Les gaz à effet de serre «n’ont pas de frontière»

Le projet Bay du Nord, de la multinationale norvégienne Equinor en collaboration avec la compagnie canadienne Husky Energy, prévoit d’exploiter un gisement de pétrole en eau profonde, une première au pays.

Alors qu’Equinor pensait au départ pouvoir extraire 300 millions de barils, ce nombre a plus que triplé dans les estimations plus récentes.

Les émissions en aval représenteront 90 % des émissions que Bay du Nord produirait selon les demandeurs.

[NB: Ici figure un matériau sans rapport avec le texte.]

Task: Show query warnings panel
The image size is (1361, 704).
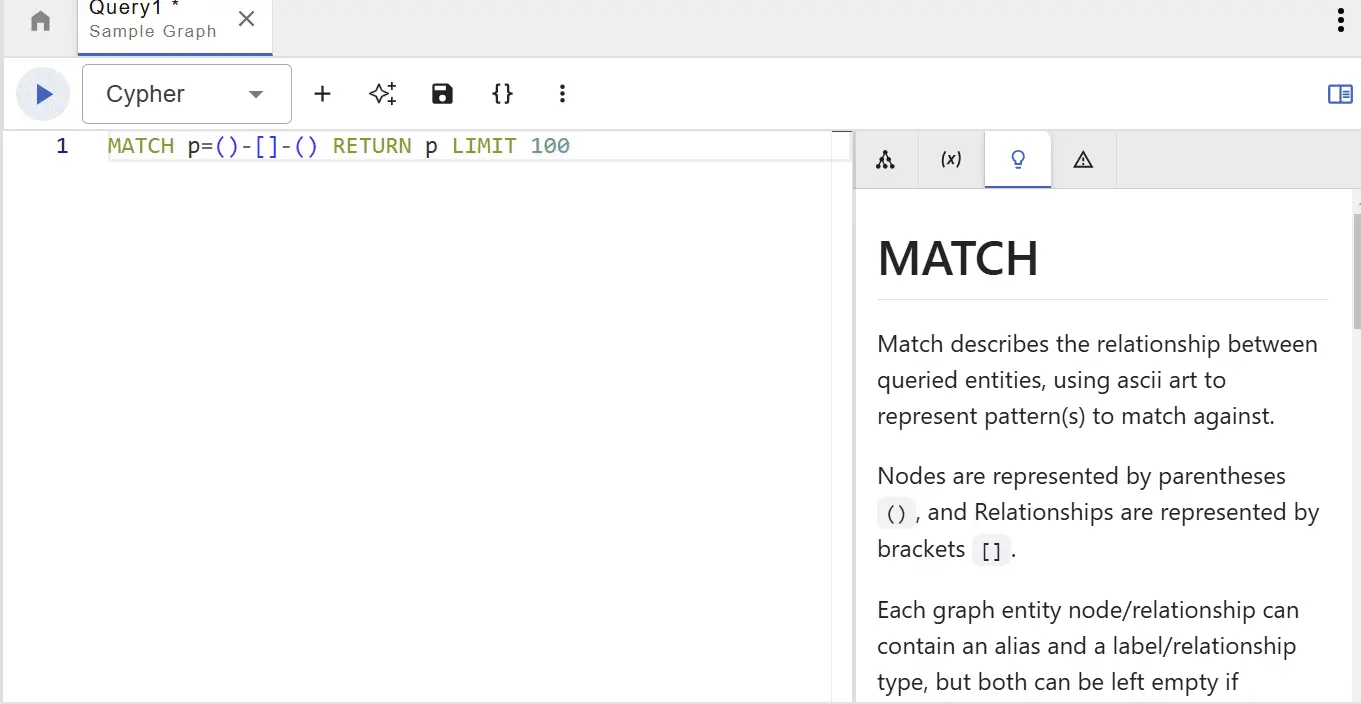Action: (1083, 158)
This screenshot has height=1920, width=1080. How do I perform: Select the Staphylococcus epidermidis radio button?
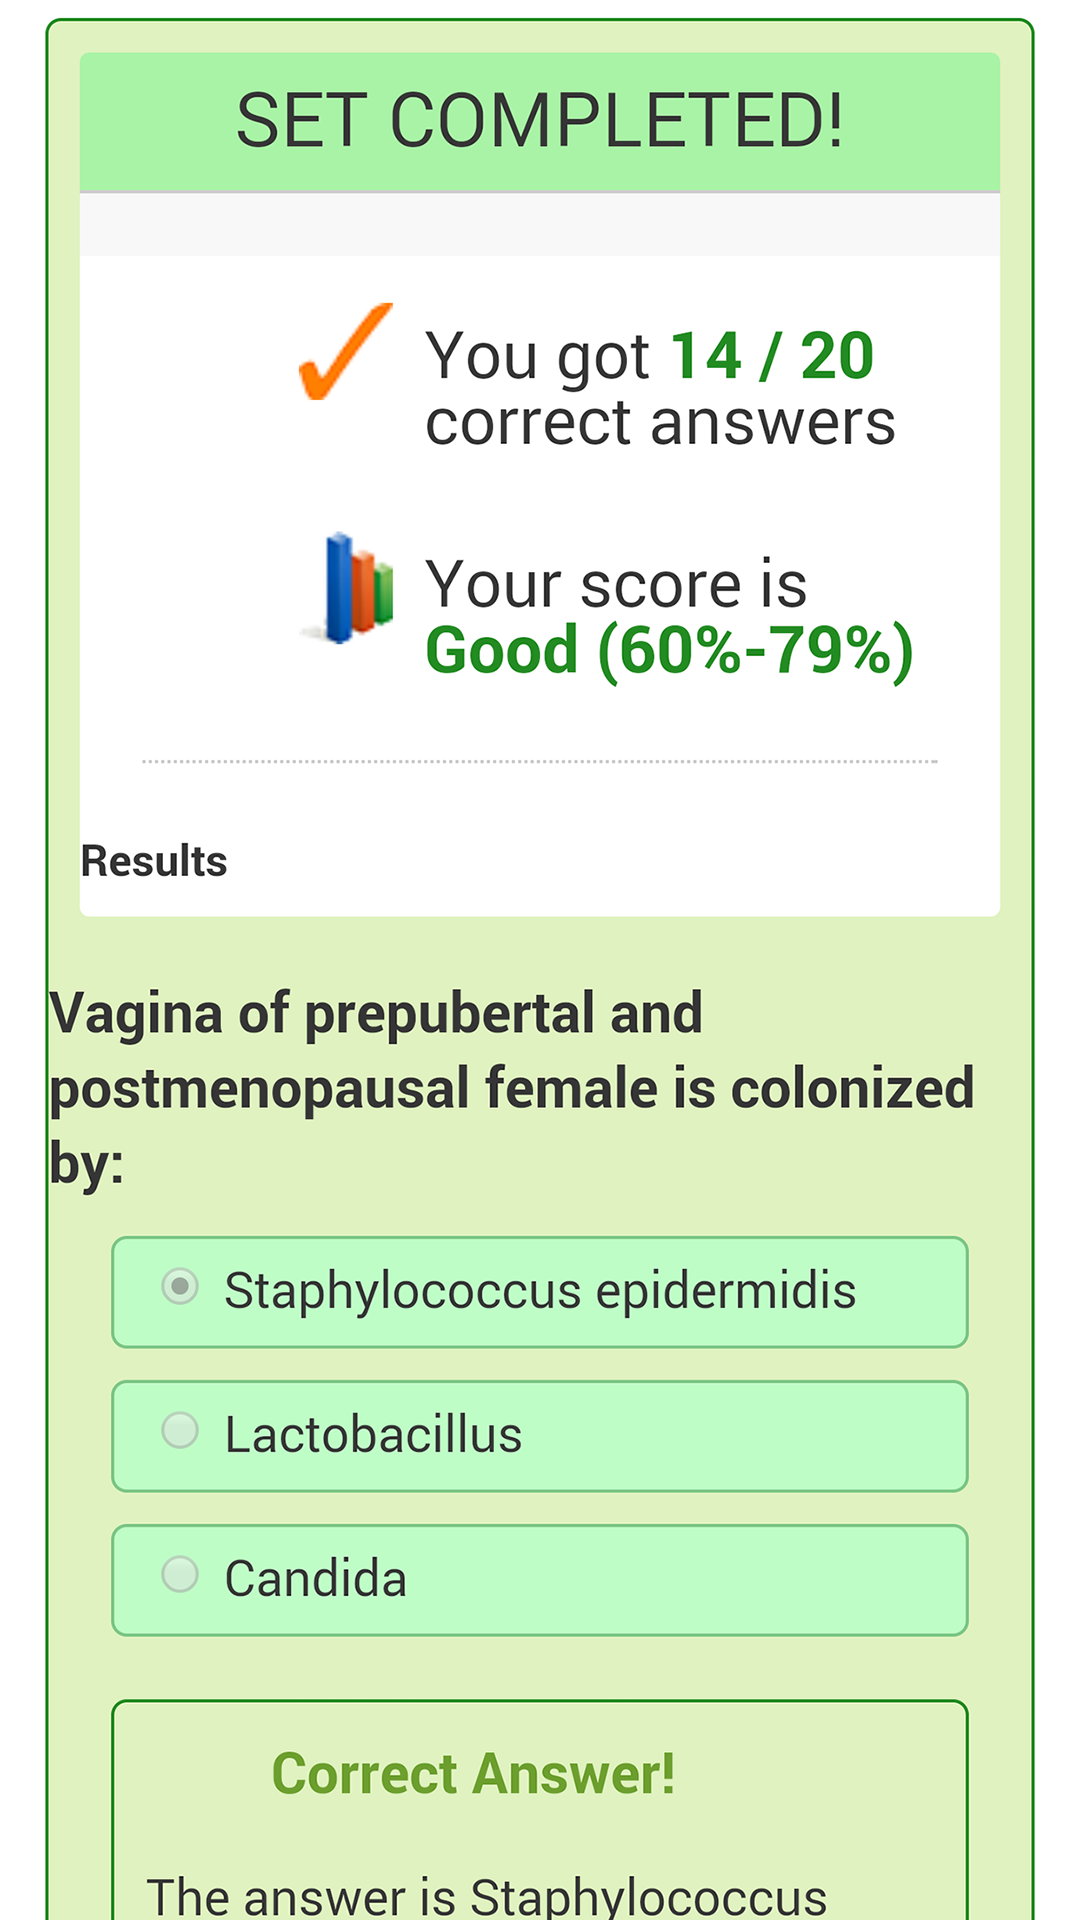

L’avocate Anna McIntosh a notamment fait valoir que la Cour Suprême avait reconnu que les gaz à effet de serre n’avaient pas de frontière et que les effets causés par les émissions d’un projet «ne dépendent pas de l’endroit où elles sont émises, que ce soit au Canada ou ailleurs».

Anna McIntosh a aussi expliqué que dans d’autres pays, plusieurs cours de justice avaient conclu que les études environnementales devaient considérer les émissions de GES en aval lors de ce type de projet.

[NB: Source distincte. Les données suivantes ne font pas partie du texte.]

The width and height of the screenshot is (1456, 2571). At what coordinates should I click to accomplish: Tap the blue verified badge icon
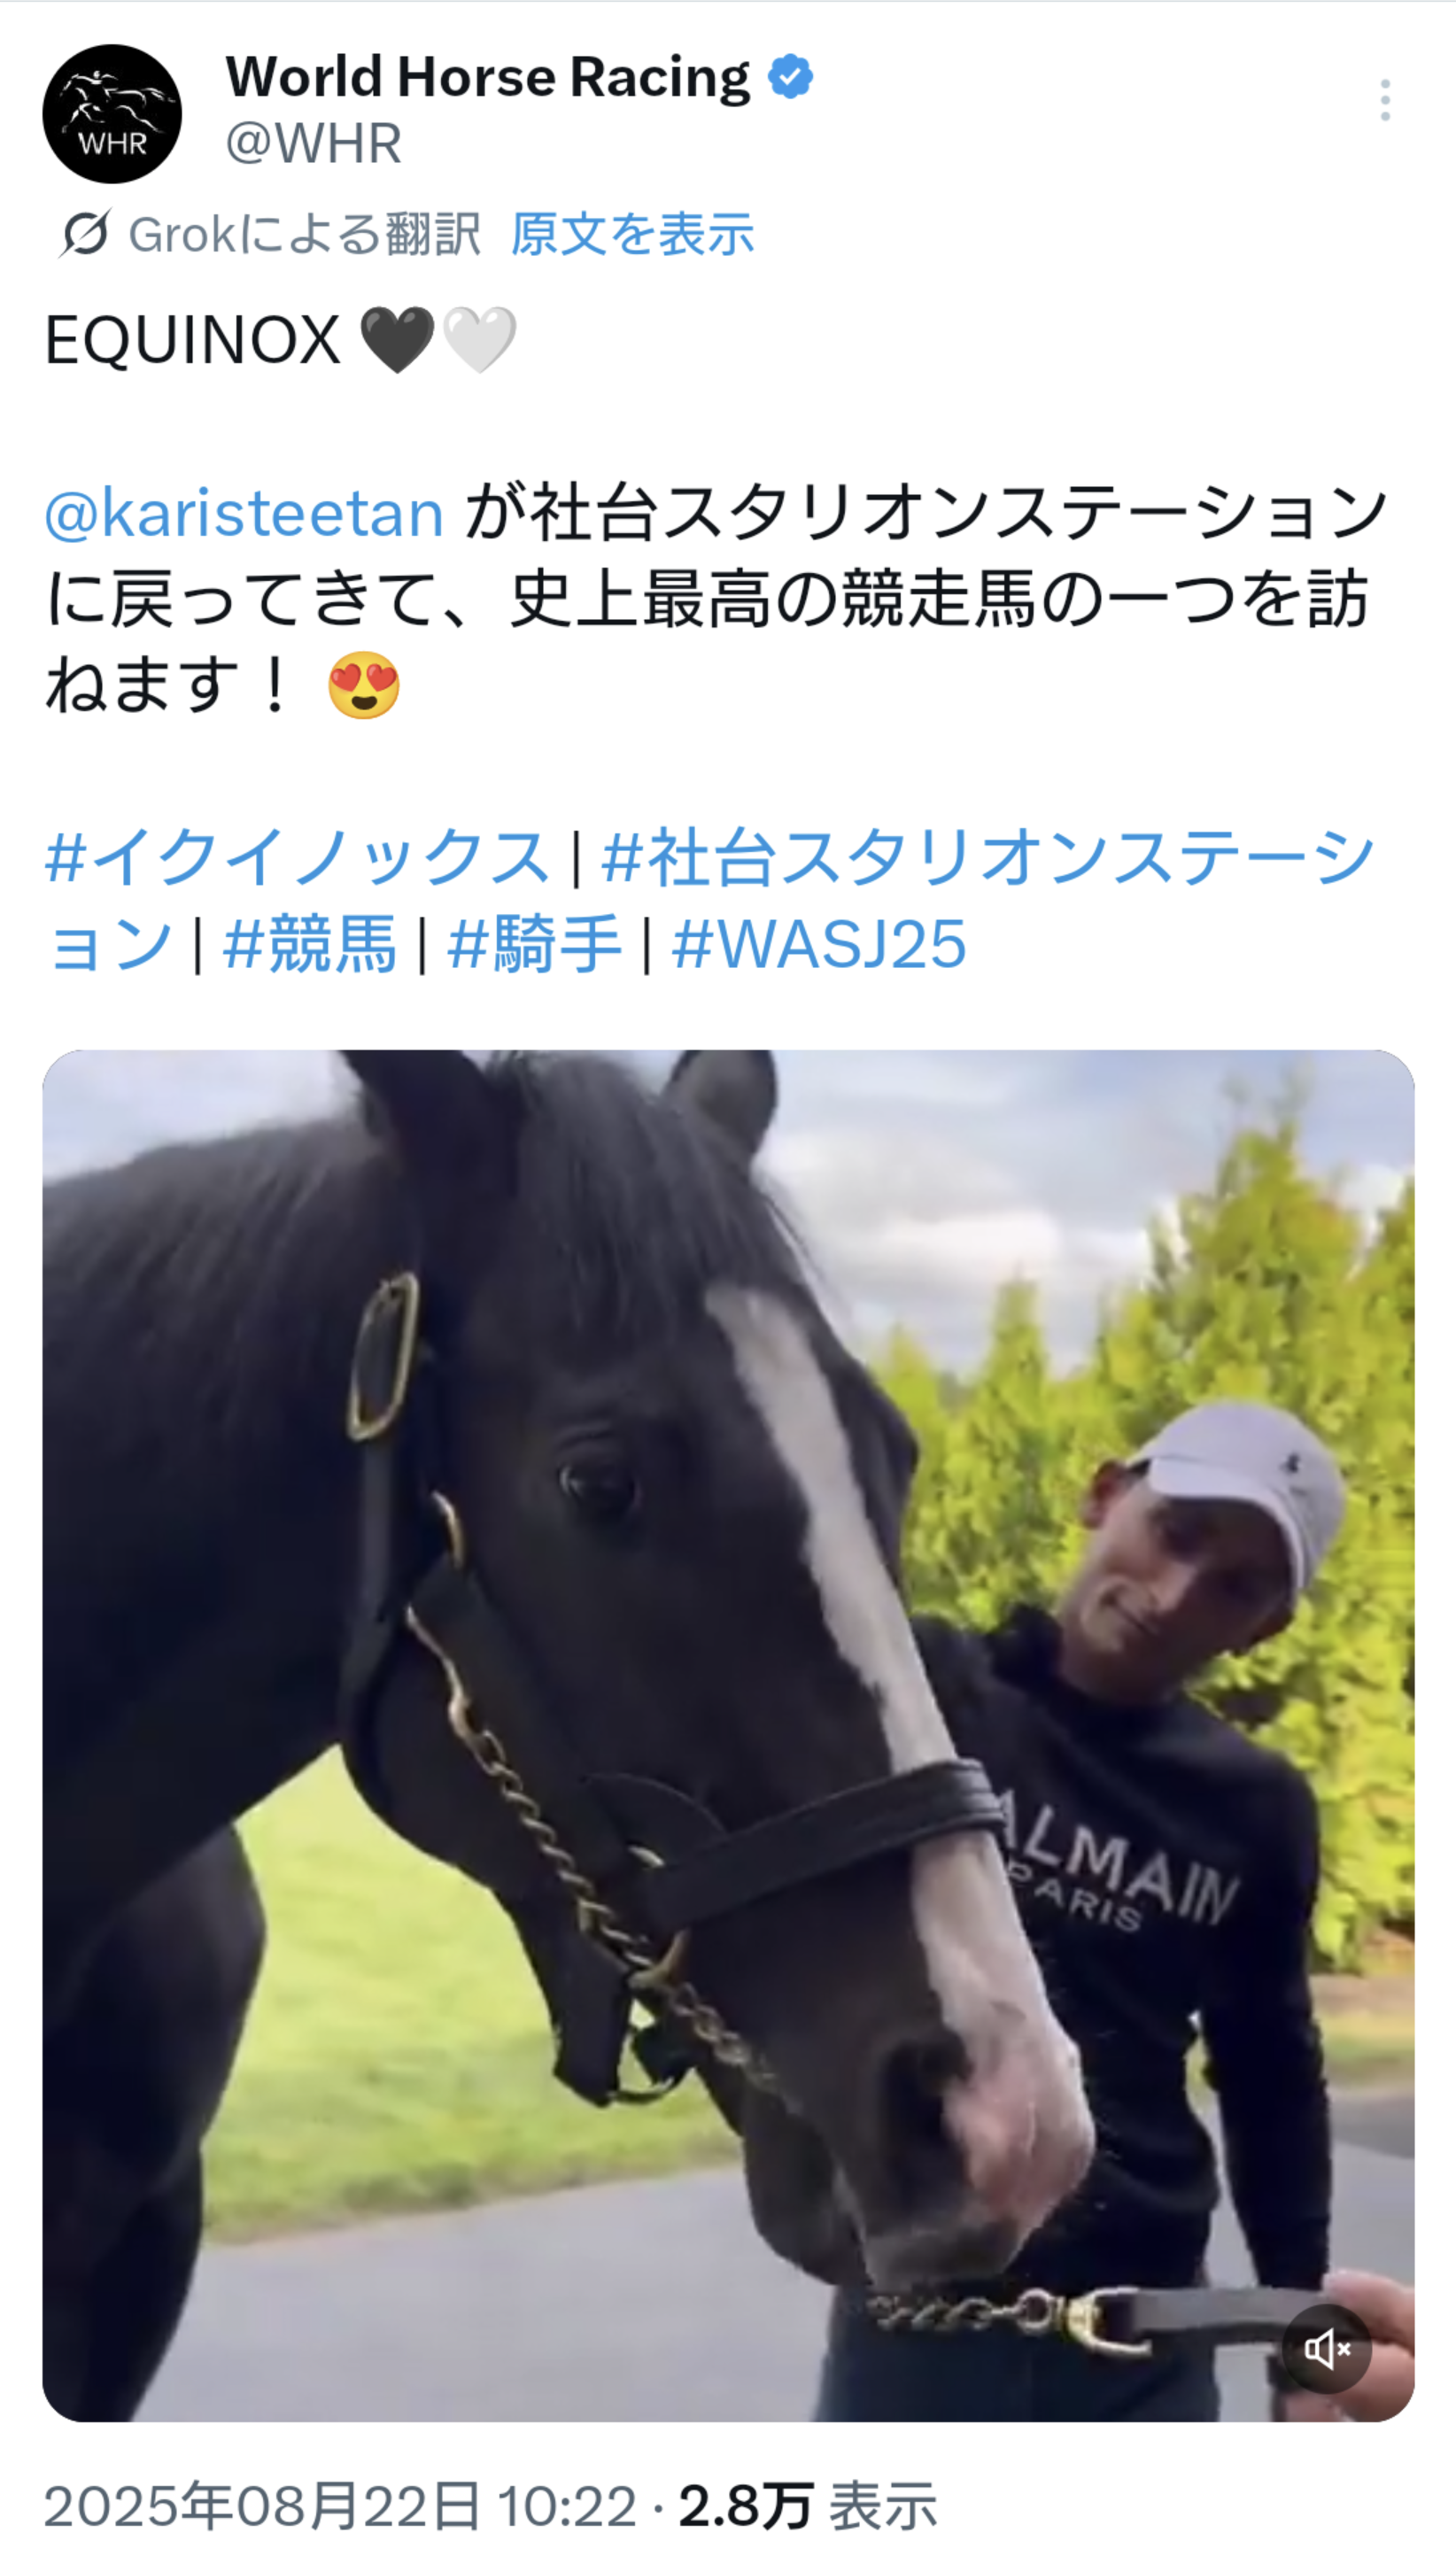click(x=790, y=77)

Lors de sa déclaration au tribunal, elle a mentionné que près d’un an avant l’approbation de Bay du Nord, l’Agence internationale de l’énergie avait déclaré qu’aucun nouveau projet de combustibles fossiles ne devrait obtenir le feu vert pour espérer limiter le réchauffement climatique à un seuil sécuritaire.

Mais selon l’avocat d’Equinor Sean Sutherland, «cette affaire ne porte pas sur la question de savoir si les changements climatiques représentent ou non un risque systémique pour le Canada ou la communauté internationale ni sur les actions mondiales nécessaires pour faire face à la crise climatique».

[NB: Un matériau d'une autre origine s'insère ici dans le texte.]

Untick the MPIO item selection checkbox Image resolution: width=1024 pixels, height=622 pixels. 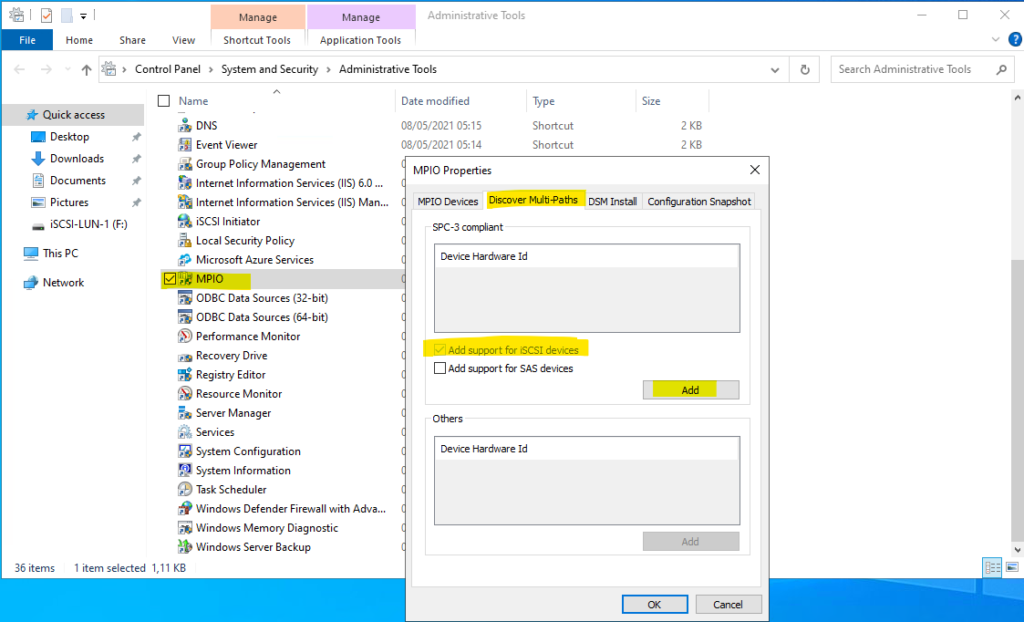click(x=168, y=279)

L’enjeu, concernant les émissions de GES, est plutôt de savoir «si oui ou non, dans un processus environnemental canadien, l’autorité déléguée du Canada est responsable d’évaluer les effets potentiels de l’utilisation en aval du pétrole, peu importe l’endroit dans le monde et quelle que soit son utilisation…», a précisé Me Sutherland.

Le ministre de l’Environnement Steven Guilbeault a autorisé le projet Bay du Nord à la suite d’un examen de l’Agence d’évaluation d’impact du Canada qui a conclu que le projet n’aurait pas d’impacts environnementaux substantiels.

Il avait à l’époque indiqué qu’il s’agissait de l’une des décisions «les plus difficiles» qu’il avait prises.

Le ministre de l’Environnement est l’un des membres fondateurs d’Équiterre, qui fait partie des demandeurs qui ont intenté la poursuite.

Selon la décision du ministère, les émissions de gaz à effet de serre provenant de la production à Bay du Nord seraient d’environ huit kilogrammes par baril, cinq fois moins que la moyenne de l’industrie pétrolière canadienne et 10 fois moins que les sables bitumineux.

Selon la décision du ministère,  Bay du Nord devra respecter 137 conditions, dont une selon laquelle le projet devra être à zéro émission de gaz à effet de serre d’ici 2050, c’est-à-dire que toutes les émissions provenant du site devront être capturées et stockées.

Consultations des Premières Nations

Les groupes environnementaux font également valoir que le gouvernement n’a pas respecté son obligation constitutionnelle de consulter les communautés des Premières Nations concernées lors de l’évaluation des impacts de Bay du Nord.

Selon Ecojustice, le ministère de l’Environnement aurait ignoré les préoccupations des Mi’gmawe’l Tplu’taqnn concernant les craintes de déversements de pétrole dans la mer de l’Atlantique Nord et le gouvernement n’aurait pas correctement consulté les Mi’kmaq au sujet du projet.

Jeudi, l’avocat d’Equinor Sean Sutherland doit continuer son plaidoyer alors qu’une avocate représentant le gouvernement prendra également la parole.